Escrevi sobre a destruição da floresta amazônica por estradas, hidrelétricas e fazendas de gado, e os protestos de líderes indígenas contra a invasão das suas terras. Também sobre os esquadrões da morte, no Rio e São Paulo. E sobre a poluição letal de Cubatão.

Noticiei a descoberta do torturador coronel Brilhante Ustra¹ no Uruguai, o nascimento do PT e o surgimento do novo líder, Lula. Acompanhei o crescimento do movimento Diretas Já e a traumática morte de Tancredo Neves², presidente eleito.

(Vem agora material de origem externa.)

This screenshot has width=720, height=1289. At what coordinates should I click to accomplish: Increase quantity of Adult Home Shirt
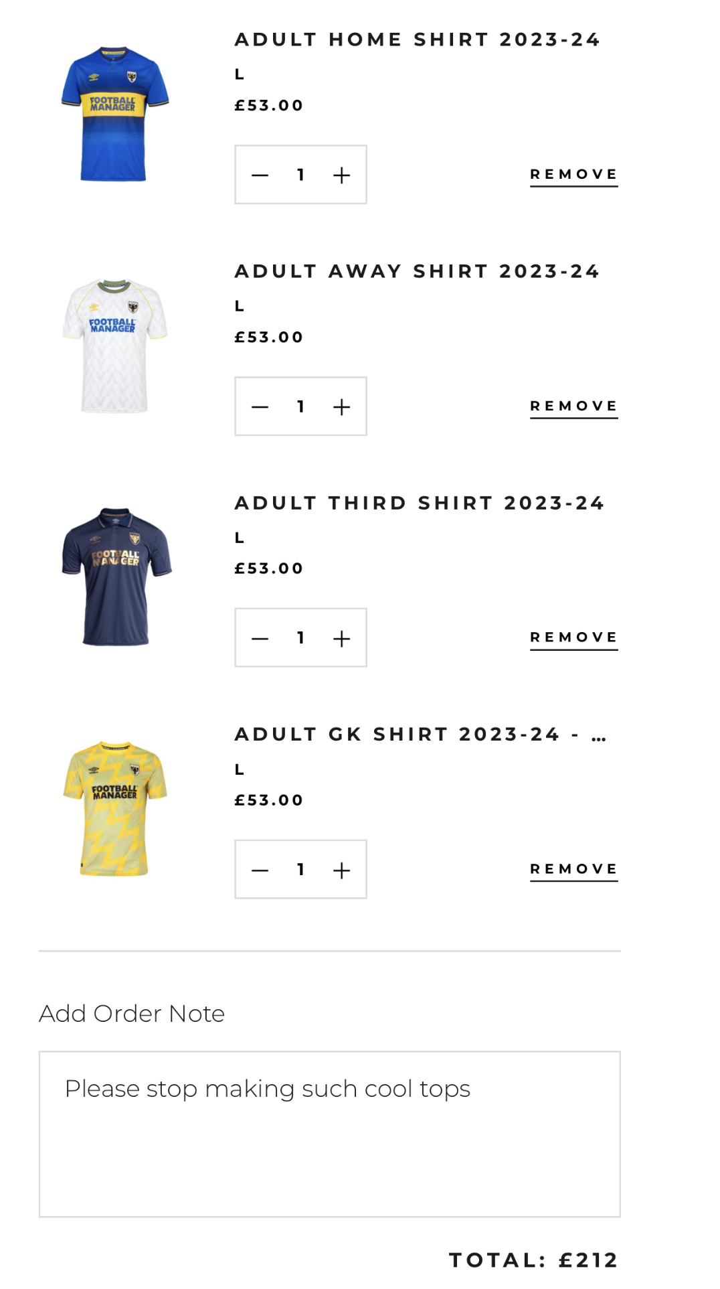pos(341,175)
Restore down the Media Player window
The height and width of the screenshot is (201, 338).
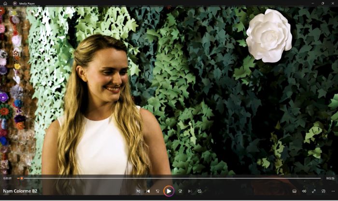323,3
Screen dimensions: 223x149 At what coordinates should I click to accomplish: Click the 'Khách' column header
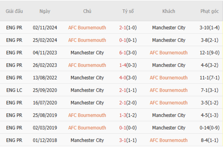pos(168,11)
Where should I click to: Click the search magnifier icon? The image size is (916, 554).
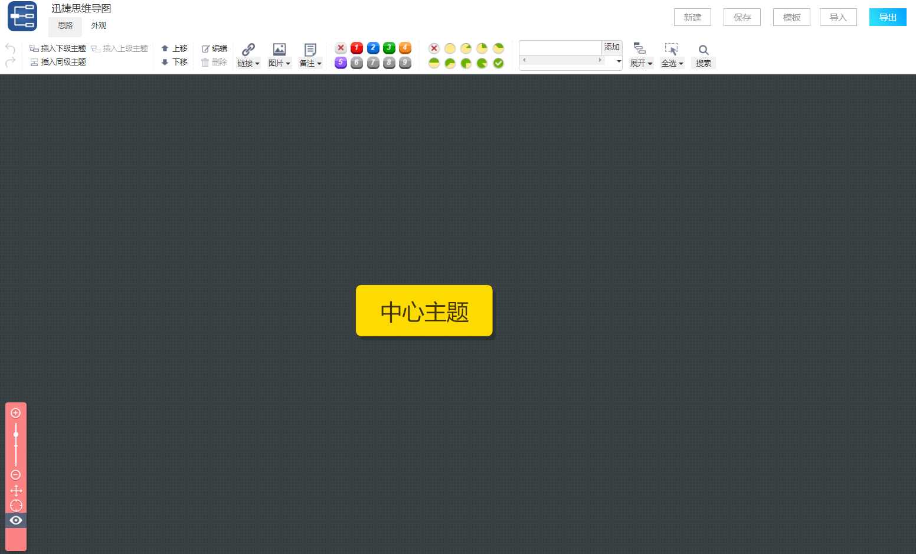(x=703, y=50)
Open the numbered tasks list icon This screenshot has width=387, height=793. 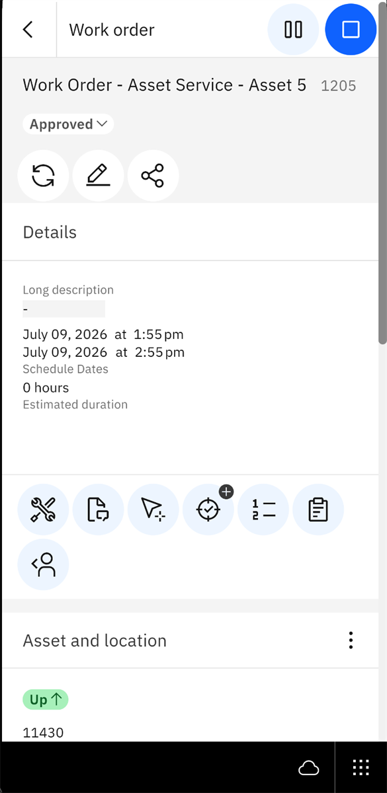263,510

Como ainda não existia a internet, mandava as minhas matérias por telefone e telex, às vezes por fita cassete levada por algum passageiro internacional para driblar a censura da Polícia Federal. A maioria foi ditada por telefone da minha casa, do meu escritório na 7 de Abril, às vezes até de um orelhão. As matérias por telex eram enviadas do escritório de Reuters, na Rua Libero Badaró, ou da agência dos Correios na Rua Marquês de Itu. Em Brasília e no Rio, enviava matérias do meu quarto de hotel, ou do escritório da agência Reuters.

Eu guardei todas os originais das minhas matérias, enviadas por telex, datilografadas, às vezes escritas a mão.

Muitas pessoas sempre perguntaram como eu sabia das coisas, como eu conseguia me informar, já que estava tudo censurado. Descobri muitas notícias frequentando as redações dos jornais, entre eles o Jornal do Brasil, Estadão, Jornal de Brasília, Movimento, Veja, TV Globo. Eu ia muito à redação do Estadão, primeiro na Rua Major Quedinho, no centro, onde algumas notícias censuradas eram pregadas em um mural, depois no prédio na Marginal Tietê, para onde o jornal mudou em 1979.

Em Brasília, eu frequentava principalmente as redações do Jornal do Brasil e do Estadão. Em ambas havia jornalistas que me passavam notícias.

E na sala de imprensa do Congresso, sempre havia algum repórter que estava por dentro dos últimos rumores, conspirações, ou comentários em off.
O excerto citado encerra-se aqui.